AI and Software Patents
Recently, the US patent office called for comments on the process of patenting AI software. I suppose this is a response to Google’s recent ML patents, or Oracle vs. Google, or the many software patent trolls. Most people I’ve talked to find software patents apalling and a threat to intellectual freedom: similar to patenting the fact that 2+2=4.
I’m mostly in this camp. Despite claims that Google will only use these to counter-sue any other company that tries to sue it (a so-called “defensive patent” strategy) it seems Google is failing at “not being evil.”
However, we have to remember the motivation for patents: to quickly spread innovation through the country. If an inventor is guaranteed a monopoly on an idea for some time, they’ll be much more willing to publicize their idea and how to replicate it. This will, in the long run, improve the economy.

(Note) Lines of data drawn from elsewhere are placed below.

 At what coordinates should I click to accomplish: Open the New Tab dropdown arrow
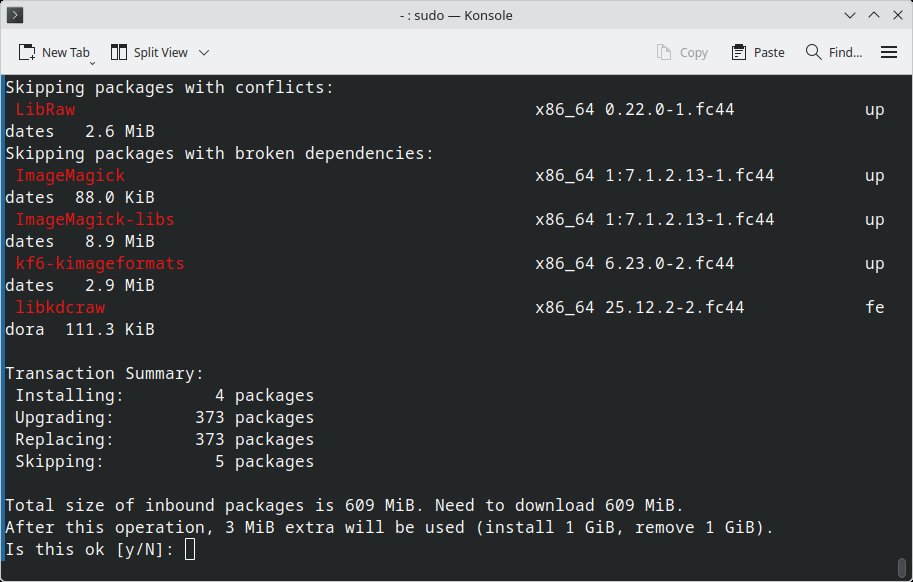click(93, 61)
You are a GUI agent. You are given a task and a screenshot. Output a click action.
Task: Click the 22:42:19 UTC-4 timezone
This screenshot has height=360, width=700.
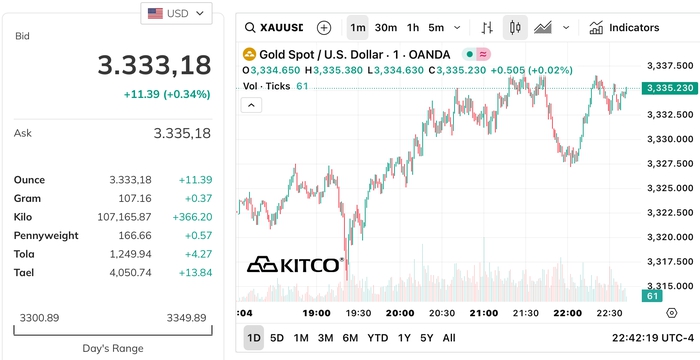coord(653,338)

This can make sense for software, but Google’s seq2seq and Dropout patents totally miss the point: the idea is already well known. You can find it in many textbooks; it does the public no good to know about Google’s “invention” because everyone already knows about it. These patents should not have been granted; the public should have had the option to say “we don’t want your ideas, we already know about this.” (Although Geoff Hinton probably deserved these patents in 2014.)
In an ideal world, people would patent their hard work, improve the public by sharing it, and get fairly compensated for that improvement. To keep the spirit of patents, I think we need to figure out the “hard part” of constructing AI technology and how to incentivize sharing that. And in every case, we have to weigh that difficulty against how it ultimately improves or impedes public progress.
I dislike software patents in general because the difficulty tends to be low and the public impact negative. For example, patenting an API or a standard (like Java) is a categorically bad idea. Not only is it pretty easy to design an API, but the patent ultimately destabilizes public infrastructure via a chilling effect. The trade-off isn’t worth it: all negatives, no positives.
Libraries and open-source software are more difficult to create, but they’re nice precisely they’re free. Patenting an essential part of the software stack feels like pulling bricks out of the middle of a pyramid. It’s not clear how that will go. Besides, if you want to make money off software, plenty of successful Saas business models exist (like AWS or AI services).
Now, AI innovations require a lot of experimentation and work to prove, and patentability could encourage corporate investment in R&D. That would be good. But it’s not clear how much any individual contribution should be worth. If I use an ML model with dropout in my business, and you sue me, how much was that usage of dropout worth? All my revenue? Half? If I didn’t use it, my model accuracy might have gone down by 5%. How do we value that 5%?
And how do we detect and enforce these patents? If I use variational dropout, does that count? What about neuron pruning? That’s like permanent dropout. And what if someone proves mathematically that dropout is the most optimal regularization technique? Are we all supposed to just keep using subpar methods, for fear of being sued by some big company?
All in all, I can’t really envision a world in which software or AI patents postively impact coporate incentives. But hopefully I’ll be proved wrong.